Published in the journal Public Health, the findings found evidence of a dose-response effect, with greater advertising exposure increasing gambling participation, which leads to a greater risk of gambling harm. The research also found that those most vulnerable are more likely to be influenced.
Eight recent reviews were analysed, which included data from more than 70 research papers, with a variety of research methods used to investigate the relationship between advertising and gambling. Gambling-related harms, as noted by the University of Sheffield, involve issues such as debt, relationship problems, physical and mental health problems and crime.
“Gambling-related harms represent a significant potential driver of health inequalities, because those already experiencing financial, social and mental health disadvantage are also at increased risk of experiencing gambling-related harm,” said Professor Liddy Goyder, Professor of Public Health at the University of Sheffield’s School of Health and Related Research.
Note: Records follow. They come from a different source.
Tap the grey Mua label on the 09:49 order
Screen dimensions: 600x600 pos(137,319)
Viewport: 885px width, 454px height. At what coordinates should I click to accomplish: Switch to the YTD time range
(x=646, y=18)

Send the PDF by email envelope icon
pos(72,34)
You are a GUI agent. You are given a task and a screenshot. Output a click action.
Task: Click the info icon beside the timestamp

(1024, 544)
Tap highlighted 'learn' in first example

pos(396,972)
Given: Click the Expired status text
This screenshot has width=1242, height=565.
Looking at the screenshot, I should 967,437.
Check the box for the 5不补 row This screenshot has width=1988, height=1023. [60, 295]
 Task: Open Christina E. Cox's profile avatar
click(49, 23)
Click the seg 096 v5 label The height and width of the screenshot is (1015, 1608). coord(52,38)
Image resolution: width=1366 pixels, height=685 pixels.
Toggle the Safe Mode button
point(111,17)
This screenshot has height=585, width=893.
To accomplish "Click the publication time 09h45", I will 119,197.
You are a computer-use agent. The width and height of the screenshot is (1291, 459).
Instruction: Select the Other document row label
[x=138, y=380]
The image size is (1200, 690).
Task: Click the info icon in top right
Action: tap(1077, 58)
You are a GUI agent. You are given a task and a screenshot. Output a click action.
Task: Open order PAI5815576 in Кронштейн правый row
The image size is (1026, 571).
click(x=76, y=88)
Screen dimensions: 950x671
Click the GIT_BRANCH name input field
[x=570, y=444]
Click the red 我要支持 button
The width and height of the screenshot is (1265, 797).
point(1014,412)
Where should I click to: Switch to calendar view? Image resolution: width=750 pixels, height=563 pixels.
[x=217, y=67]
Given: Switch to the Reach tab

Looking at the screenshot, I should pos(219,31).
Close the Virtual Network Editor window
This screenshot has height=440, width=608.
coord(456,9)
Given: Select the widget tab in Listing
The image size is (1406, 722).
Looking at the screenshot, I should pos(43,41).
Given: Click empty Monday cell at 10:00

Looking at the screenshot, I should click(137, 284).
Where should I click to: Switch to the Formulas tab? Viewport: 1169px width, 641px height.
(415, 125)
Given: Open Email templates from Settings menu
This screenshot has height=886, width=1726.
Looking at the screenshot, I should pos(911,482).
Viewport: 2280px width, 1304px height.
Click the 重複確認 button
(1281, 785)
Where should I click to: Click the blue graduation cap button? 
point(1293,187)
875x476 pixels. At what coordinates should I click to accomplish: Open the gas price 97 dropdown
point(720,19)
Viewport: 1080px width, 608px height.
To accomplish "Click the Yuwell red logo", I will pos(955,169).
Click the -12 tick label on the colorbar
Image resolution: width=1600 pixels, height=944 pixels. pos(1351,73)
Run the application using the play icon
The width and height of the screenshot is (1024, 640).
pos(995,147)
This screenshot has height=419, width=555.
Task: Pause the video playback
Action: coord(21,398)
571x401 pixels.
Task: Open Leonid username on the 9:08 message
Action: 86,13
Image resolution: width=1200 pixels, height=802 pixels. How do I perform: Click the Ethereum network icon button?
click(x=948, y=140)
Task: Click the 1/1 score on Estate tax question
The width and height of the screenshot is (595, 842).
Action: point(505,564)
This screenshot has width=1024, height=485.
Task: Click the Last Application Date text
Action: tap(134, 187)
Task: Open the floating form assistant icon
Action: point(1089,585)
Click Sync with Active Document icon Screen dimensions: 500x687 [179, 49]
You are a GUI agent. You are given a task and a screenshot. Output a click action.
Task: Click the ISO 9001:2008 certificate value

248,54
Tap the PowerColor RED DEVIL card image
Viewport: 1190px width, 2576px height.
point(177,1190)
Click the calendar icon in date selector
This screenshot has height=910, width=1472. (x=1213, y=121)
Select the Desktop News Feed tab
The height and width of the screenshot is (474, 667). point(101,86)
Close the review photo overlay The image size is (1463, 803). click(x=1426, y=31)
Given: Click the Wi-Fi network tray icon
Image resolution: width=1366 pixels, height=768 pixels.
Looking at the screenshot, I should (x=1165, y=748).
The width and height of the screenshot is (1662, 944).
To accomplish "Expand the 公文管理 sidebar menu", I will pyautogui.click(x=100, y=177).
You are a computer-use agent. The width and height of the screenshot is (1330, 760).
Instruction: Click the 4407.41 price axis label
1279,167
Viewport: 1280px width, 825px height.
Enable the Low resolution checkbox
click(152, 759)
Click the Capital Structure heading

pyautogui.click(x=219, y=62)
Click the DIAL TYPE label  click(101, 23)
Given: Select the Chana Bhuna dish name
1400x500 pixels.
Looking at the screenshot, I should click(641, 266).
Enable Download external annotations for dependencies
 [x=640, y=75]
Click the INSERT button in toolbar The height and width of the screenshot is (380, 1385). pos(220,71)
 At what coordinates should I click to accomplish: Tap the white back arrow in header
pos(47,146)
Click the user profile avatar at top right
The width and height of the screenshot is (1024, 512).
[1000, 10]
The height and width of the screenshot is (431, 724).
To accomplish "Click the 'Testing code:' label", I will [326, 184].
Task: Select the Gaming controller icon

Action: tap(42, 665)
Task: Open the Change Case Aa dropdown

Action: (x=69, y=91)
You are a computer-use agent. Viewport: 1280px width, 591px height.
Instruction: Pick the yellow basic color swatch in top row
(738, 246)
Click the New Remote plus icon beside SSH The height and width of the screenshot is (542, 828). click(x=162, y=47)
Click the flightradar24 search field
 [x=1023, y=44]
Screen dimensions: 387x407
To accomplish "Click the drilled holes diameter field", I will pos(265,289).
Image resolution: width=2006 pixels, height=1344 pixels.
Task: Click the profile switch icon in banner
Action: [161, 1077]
“And those already at risk of harm from their gambling have consistently been shown to be more likely to be prompted to gambling by exposure to advertising.
“The substantial evidence we found in all the recent reviews of evidence in this field supports the use of restriction to reduce exposure to gambling advertising. This is particularly likely to reduce risk of harm to children and young people and adults who are already vulnerable to gambling-related harms.”
The research follows new data from the Betting and Gaming Council (BGC) earlier this week, which showed that the number of UK bettors visiting unregulated online black market gambling sites tripled during the 2022 World Cup.
The cases put forward by the University of Sheffield and the BGC for and against regulation respectively come as the UK Government prepares to publish its gambling white paper, with the industry set for a major shake-up.